図1は、本願発明の高送り用刃先交換式回転工具の斜視図を示す。 図2は、本願発明の高送り用刃先交換式回転工具の図を示す。 図3は、図2のインサート部分の拡大図を示す。 図4は、本願発明におけるインサートの第1の実施形態を示す。 図5は、図4に示すA−A線の断面図を示す。 図6は、図4に示すB−B線の断面図を示す。 図7は、本願発明の切削工具における主切刃部分の拡大図を示す。 図8は、図4に示すC−C線の断面図を示す。 図9は、本願発明におけるインサートの第2の実施形態を示す。 図10は、孔が多数形成された被削材を示す。
符号の説明
1:回転工具本体
2:インサート
3:インサート取付け孔
4:クランプねじ
5:コーナー刃
6:主切刃
7:外周刃
8:主切刃の最下点
9:主切刃とコーナー刃との繋ぎ部
10:最下点8と繋ぎ部9とを結んだ線分の垂直2等分線と主切刃との交点
11:インサート底面
12:すくい面
13:逃げ面
14:切込み深さapにおける主切刃上の点
15:ネガホーニング
16:U字溝
17:フラットランド
18:U字溝どうしの間のすくい面
H1:ネガホーニング幅
H2:ネガホーニング幅
F1:フラットランド幅
F2:フラットランド幅
UP:U字溝のピッチ
UW:U字溝の横幅
UH:U字溝の縦方向長さ
UL:主切刃の稜線部からU字溝端までの長さ
RW:U字溝どうしの間のすくい面の幅
R:主切刃の半径
T1:切屑厚み
T2:切屑厚み

Claims (3)

  1. 着脱可能なインサートを用いた高送り用刃先交換式回転工具において、該インサートはすくい面と逃げ面との稜線部を切刃とし、該切刃は、コーナー刃と該コーナー刃を挟んで主切刃と外周刃とを備え、該主切刃における回転工具最下点と該主切刃と該コーナー刃との繋ぎ部を結んだ線分が工具回転軸の垂線となす角度(度)をθとしたとき、5≦θ≦30であり、該主切刃は該線分に対して工具回転軸と垂直な方向に凸形状であり、該すくい面には該主切刃に対して略垂直な方向で内向きに該主切刃の稜線部からネガホーニング、フラットランド、ブレーカ溝を有し、該最下点における該ネガホーニングの幅(mm)をH1、該フラットランドの幅(mm)をF1、該繋ぎ部における該ネガホーニングの幅(mm)をH2、該フラットランドの幅(mm)をF2、としたとき、ネガホーニング幅とフラットランド幅とが該最下点から該繋ぎ部に向かって漸次増加し、0.03≦H1≦0.1、0.15≦H1/H2≦0.5、0.03≦F1≦0.1、0.15≦F1/F2≦0.5、であることを特徴とする高送り加工用刃先交換式回転工具。
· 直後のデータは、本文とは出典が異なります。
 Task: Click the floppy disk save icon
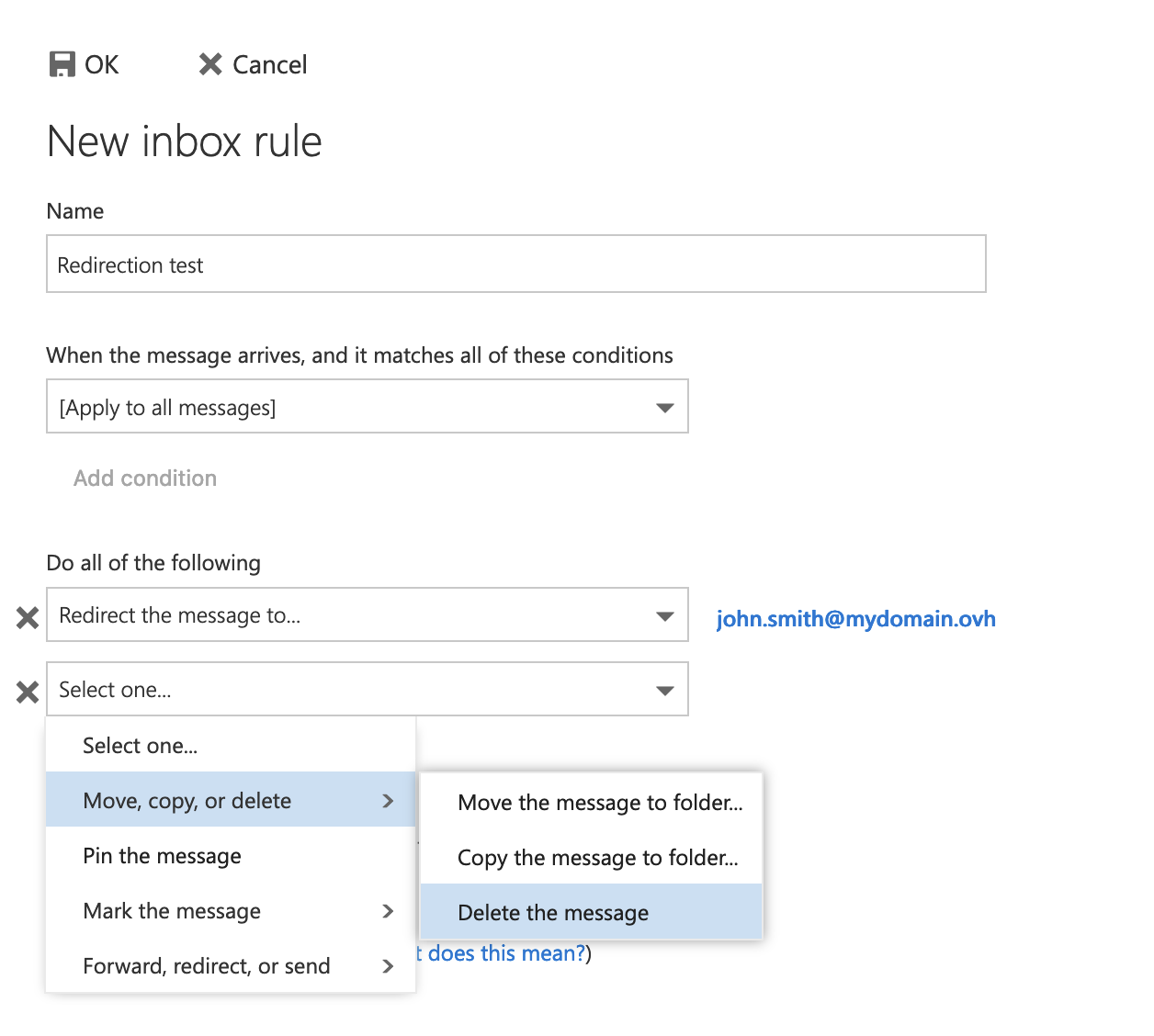tap(62, 63)
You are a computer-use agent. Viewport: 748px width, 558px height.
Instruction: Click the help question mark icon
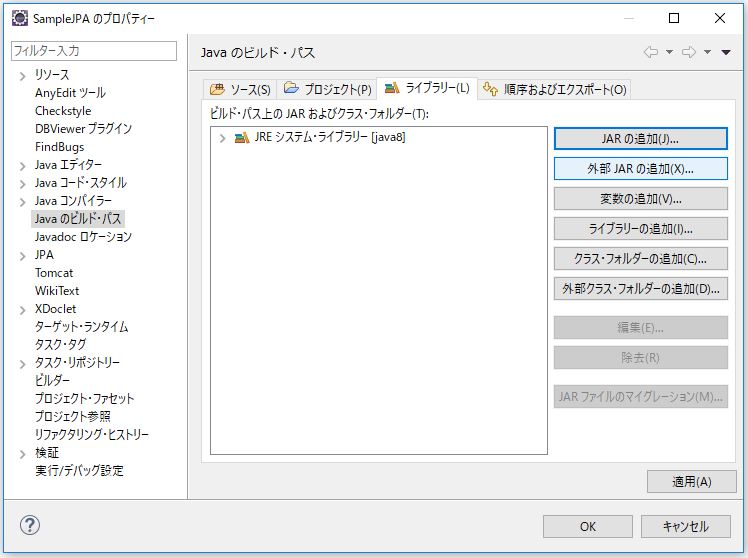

  2. 請求項1に記載の高送り用刃先交換式回転工具において、該ブレーカ溝には、該主切刃に対して略垂直な方向で内向き方向に縦長に形成された複数のU字溝を有し、該U字溝どうしの間にはすくい面を有することを特徴とする高送り加工用刃先交換式回転工具。
  3. 請求項2に記載の高送り用刃先交換式回転工具において、該繋ぎ部における該U字溝どうしの間の該すくい面の幅(mm)をRW、該U字溝の横幅(mm)をUW、縦方向長さ(mm)をUH、該主切刃の稜線部から該U字溝端までの長さ(mm)をUL、としたとき、0.3≦RW≦0.35、1.5≦RW/UW≦2.0、UH≧1、0.45≦UL≦0.80、であることを特徴とする高送り加工用刃先交換式回転工具。